Scanpath prediction in 360° images can help realize rapid rendering and better user interaction in Virtual/Augmented Reality applications. However, existing scanpath prediction models for 360° images execute scanpath prediction on 2D equirectangular projection plane, which always result in big computation error owing to the 2D plane's distortion and coordinate discontinuity. In this work, we perform scanpath prediction for 360° images in 3D spherical coordinate system and proposed a novel 3D scanpath Transformer named Pathformer3D. Specifically, a 3D Transformer encoder is first used to extract 3D contextual feature representation for the 360° image. Then, the contextual feature representation and historical fixation information are input into a Transformer decoder to output current time step's fixation embedding, where the self-attention module is used to imitate the visual working memory mechanism of human visual system and directly model the time dependencies among the fixations. Finally, a 3D Gaussian distribution is learned from each fixation embedding, from which the fixation position can be sampled. Evaluation on four panoramic eye-tracking datasets demonstrates that Pathformer3D outperforms the current state-of-the-art methods. Code is available at https://github.com/lsztzp/Pathformer3D .
Paper Structure (32 sections, 8 equations, 3 figures, 4 tables)

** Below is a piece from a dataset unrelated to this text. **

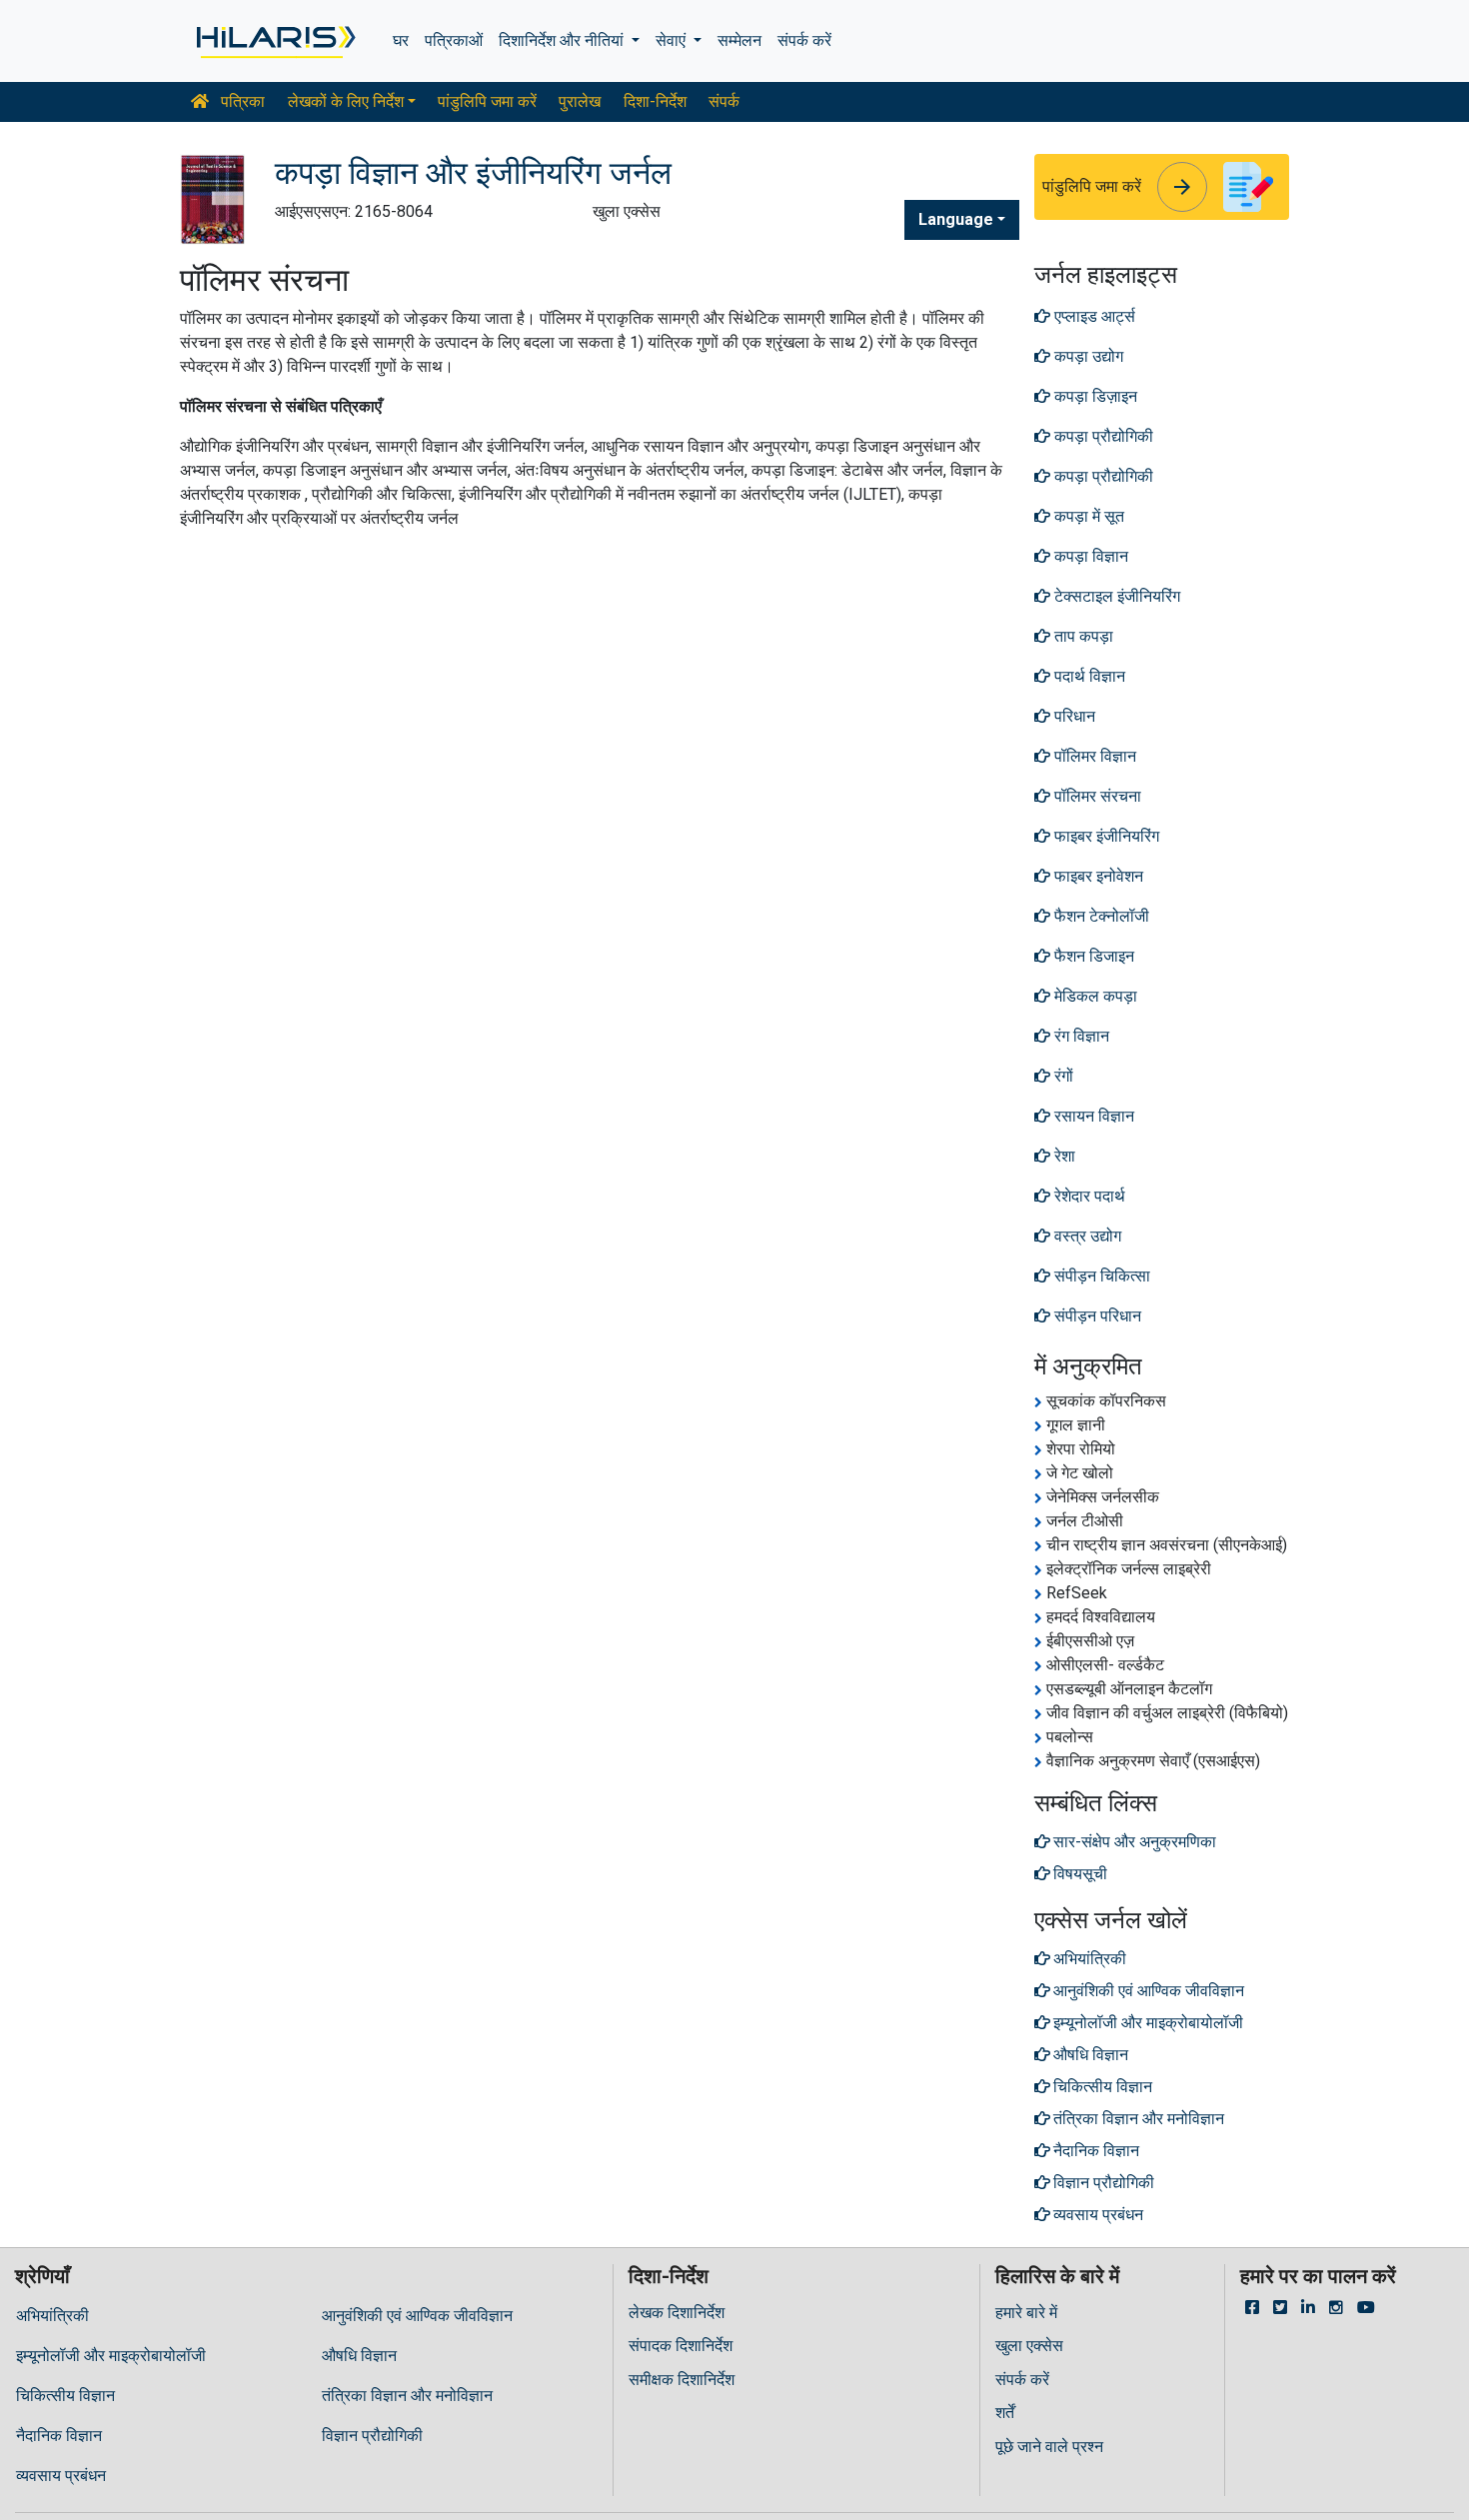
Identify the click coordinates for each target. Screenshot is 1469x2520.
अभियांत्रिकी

This paper contains 32 sections, 8 equations, 3 figures, 4 tables.

Figures (3)

  • Figure 1: Overall architecture of our methods. The Transformer Encoder is utilized to contextualize the feature extracted by the SphereNetS-CNN. The contextual feature representation and the historical fixations are fed into the Transformer Decoder to output fixation embeddings. Each fixation embedding is input into a 3D Mixture Density Network to output its 3D Gaussian distribution, from which the fixation is sampled.
  • Figure 2: Qualitative representation results of different models on four datasets. From top to bottom, the four images are sourced from SitzmannSitzmann, Salient360!salient360!, AOIAOI, and JUFEJUFE, respectively. From left to right, we display the a scanpath sampled from ground truth, our model, ScanDMMScanDMM, ScanGANScanGan360, and SaltiNetSaltiNet.
  • Figure 3: Qualitative comparison results of significance comparison.The first two images is from Salient360!salient360! and the next three images are from JUFEJUFE. From top to bottom are the real image, the significance maps of the real images, Ours, ScanDMMScanDMM, ScanGANScanGan360.